Standing Bicep Stretch
Instructions
- Stand with your feet hip-width apart and place your hands on your hips
- Reach your right arm across your body, keeping your elbow straight
- Place your left hand on your right elbow and gently pull your right arm towards your left side until you feel a stretch in the right bicep
- Hold the stretch for 20-30 seconds
- Release the stretch and repeat on the opposite side
Benefits
- Biceps: The standing bicep stretch helps to stretch and lengthen the bicep muscles, relieving tension, and improving flexibility. It can also help improve posture and reduce stiffness in the arms.
- Shoulders: The standing bicep stretch helps to stretch and loosen the shoulder muscles, relieving tension and improving flexibility. It can also help to improve range of motion in the shoulder joints, as well as reduce stiffness in the neck and upper back.

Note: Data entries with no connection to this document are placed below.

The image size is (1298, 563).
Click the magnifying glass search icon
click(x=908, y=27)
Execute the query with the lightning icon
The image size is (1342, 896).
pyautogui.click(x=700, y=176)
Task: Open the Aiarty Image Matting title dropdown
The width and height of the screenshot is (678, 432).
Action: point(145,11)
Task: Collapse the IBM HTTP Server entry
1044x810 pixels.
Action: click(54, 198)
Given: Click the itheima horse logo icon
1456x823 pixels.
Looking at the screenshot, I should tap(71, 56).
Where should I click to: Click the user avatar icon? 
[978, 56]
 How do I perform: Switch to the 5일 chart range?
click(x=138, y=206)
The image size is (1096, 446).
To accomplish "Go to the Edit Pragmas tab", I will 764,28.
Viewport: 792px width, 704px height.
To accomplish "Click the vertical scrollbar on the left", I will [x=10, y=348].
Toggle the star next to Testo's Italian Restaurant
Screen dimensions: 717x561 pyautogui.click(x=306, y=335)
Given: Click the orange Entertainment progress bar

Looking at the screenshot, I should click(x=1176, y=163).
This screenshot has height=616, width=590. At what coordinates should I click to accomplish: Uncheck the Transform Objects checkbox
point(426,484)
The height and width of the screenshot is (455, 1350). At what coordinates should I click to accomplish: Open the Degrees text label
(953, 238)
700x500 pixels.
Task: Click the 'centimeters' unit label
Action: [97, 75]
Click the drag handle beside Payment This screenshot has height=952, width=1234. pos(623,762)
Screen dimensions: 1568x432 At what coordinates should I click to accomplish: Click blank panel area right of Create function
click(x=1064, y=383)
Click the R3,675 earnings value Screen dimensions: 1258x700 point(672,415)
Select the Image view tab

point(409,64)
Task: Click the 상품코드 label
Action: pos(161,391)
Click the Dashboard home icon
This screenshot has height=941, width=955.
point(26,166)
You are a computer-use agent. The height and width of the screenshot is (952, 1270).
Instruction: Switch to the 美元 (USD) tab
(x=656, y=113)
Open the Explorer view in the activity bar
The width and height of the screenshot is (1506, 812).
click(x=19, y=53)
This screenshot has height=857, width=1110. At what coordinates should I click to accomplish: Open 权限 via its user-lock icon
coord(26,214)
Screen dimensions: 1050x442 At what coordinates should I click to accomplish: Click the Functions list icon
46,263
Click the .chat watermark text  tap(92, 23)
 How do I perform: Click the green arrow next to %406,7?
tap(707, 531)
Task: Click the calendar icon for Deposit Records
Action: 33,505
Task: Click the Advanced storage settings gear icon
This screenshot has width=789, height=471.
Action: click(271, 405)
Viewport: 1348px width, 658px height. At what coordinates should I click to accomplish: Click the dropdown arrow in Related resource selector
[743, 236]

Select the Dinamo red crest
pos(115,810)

- Back: The standing bicep stretch helps to stretch the back muscles, relieving tension and improving flexibility. It can also help improve posture and reduce stiffness in the lower back and spinal column.
- Arms: The standing bicep stretch helps to stretch and lengthen the muscles of the arms, relieving tension and improving flexibility. It can also help improve range of motion in the elbow, wrist, and shoulder joints, as well as reduce stiffness in these areas.